En Scandinavie, où les niveaux de vie sont très élevés et semblables d’un pays à l’autre, le Danemark fait pâle figure comparé à ses sœurs suédoise et norvégienne. À travers le temps et au seuil de ces JO 2018, la Suède avait cumulé 144 médailles; la Norvège, qui a de bonnes chances de terminer en tête du classement des médailles au terme de la quinzaine de PyeongChang, avait atteint le total astronomique de 329 médialles, selon le décompte des Jeux d’hiver.
Pire que les Pays-Bas et la Belgique
Dame Nature n’est évidemment pas étrangère à ce contraste saisissant. La neige n’est pas si fréquente aux Danemark et il est plutôt rare que les températures y descendent en dessous de 0°C. Les montagnes y sont absentes –tout juste trouve-t-on des petites collines, qui ne permettent pas de développer une culture de ski alpin.
Mais cette statistique reste tout de même étrange au regard des résultats de nations aussi plates et tempérées que les Pays-Bas qui, à travers une spécialisation –celle du patinage de vitesse– a su se tailler une place de choix dans l’univers des Jeux d’hiver.
La Grande-Bretagne a aussi réussi à «exister», notamment grâce au skeleton –c’est encore le cas en Corée du Sud– ou, spectaculairement dans le passé, par le biais du patinage artistique, avec des champions olympiques comme John Curry (1976), Robin Cousins (1980) et Jayne Torvill-Christopher Dean (1984).
La «petite» Belgique s’est même arrogé cinq médailles dans le froid depuis sa première participation aux JO d’hiver, en 1924. Le dernier médaillé belge est le patineur Bart Veldkamp, en bronze lors du 5.000 mètres à Nagano en 1998.
Dominant aux Jeux d'été
Ce nombre misérable est d’autant plus étonnant pour le Danemark que ce pays occupe la deuxième place des Jeux d’été parmi les trois entités scandinaves, avec 194 médailles –derrière la Suède (493) et devant la Norvège (152).
Avec une population de 9,6 millions d’habitants, la Suède a, il est vrai, un avantage démographique sur le Danemark (5,7 millions) et la Norvège (5,2 millions). Mais au cours des récents JO d'été, les Danois se sont montrés les plus dominants, en décrochant neuf médailles à Londres en 2012 et quinze à Rio en 2016 quand la Suède s’est respectivement contentée de huit et onze médailles.
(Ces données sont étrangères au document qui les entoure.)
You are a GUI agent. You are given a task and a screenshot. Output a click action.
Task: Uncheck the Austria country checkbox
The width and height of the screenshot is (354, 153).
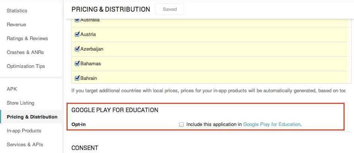tap(77, 34)
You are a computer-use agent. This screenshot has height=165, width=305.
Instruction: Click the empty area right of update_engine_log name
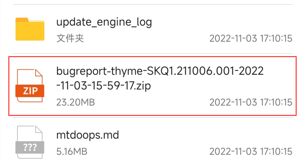pyautogui.click(x=222, y=22)
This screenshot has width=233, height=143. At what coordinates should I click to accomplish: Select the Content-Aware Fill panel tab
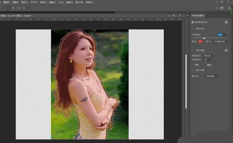pyautogui.click(x=197, y=16)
Au Brésil, la Norvège, avec quatre maigres médailles de bronze, a quant à elle réalisé l’un de ses pires scores, ce qui l’a fait reculer à la 74e place du classement des pays il y a deux ans.
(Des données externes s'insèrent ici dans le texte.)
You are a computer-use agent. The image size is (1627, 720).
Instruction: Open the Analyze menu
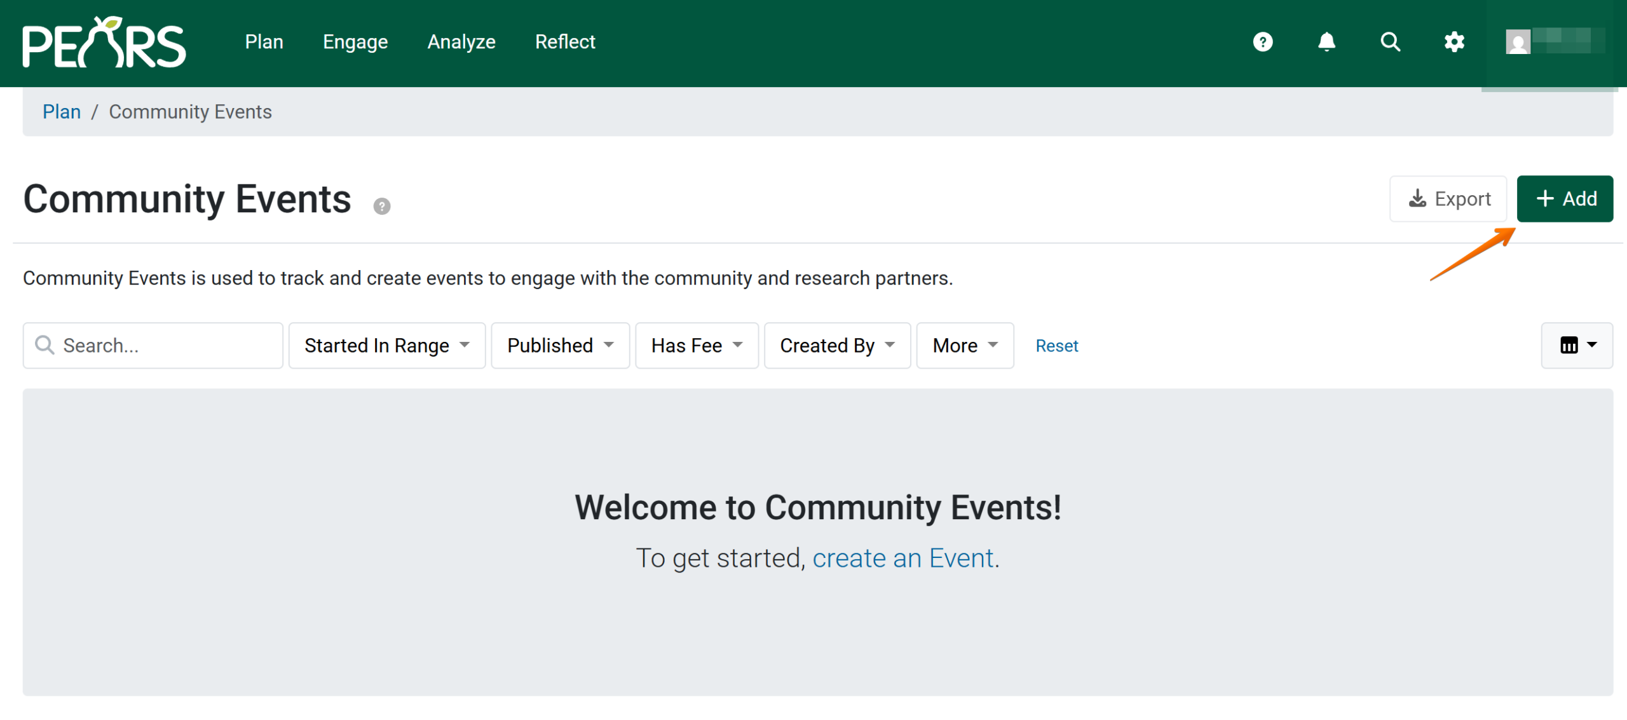point(461,42)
Le voisin finlandais traverse des temps difficiles depuis une dizaine d’années, en hiver comme en été. En 2014, malgré des conditions climatiques idéales et des installations optimales en Finlande pour la pratique des sports d’hiver, les Jeux de Sotchi avaient ainsi confirmé la tendance, avec seulement cinq médailles obtenues –une petite récolte au regard d’un passé nettement plus glorieux. Cette édition 2018 n’a guère été plus prolifique –quatre médailles de bronze au mercredi 21 février.
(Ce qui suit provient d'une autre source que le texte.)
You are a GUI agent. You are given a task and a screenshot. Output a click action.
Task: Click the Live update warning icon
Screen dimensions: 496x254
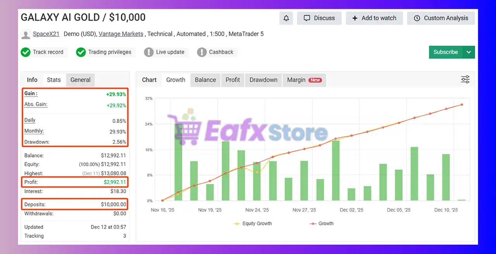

La déroute des Danois aux Jeux d’hiver, ou plutôt leur inexistence, est donc surréaliste à bien des égards. Ils font malgré tout mieux qu’une autre contrée du froid, l’Islande, qui n’a jamais été médaillée aux Jeux d’hiver –pour cinq médailles aux Jeux d’été–, avec le handicap notable d’une population inférieure à 350.000 habitants.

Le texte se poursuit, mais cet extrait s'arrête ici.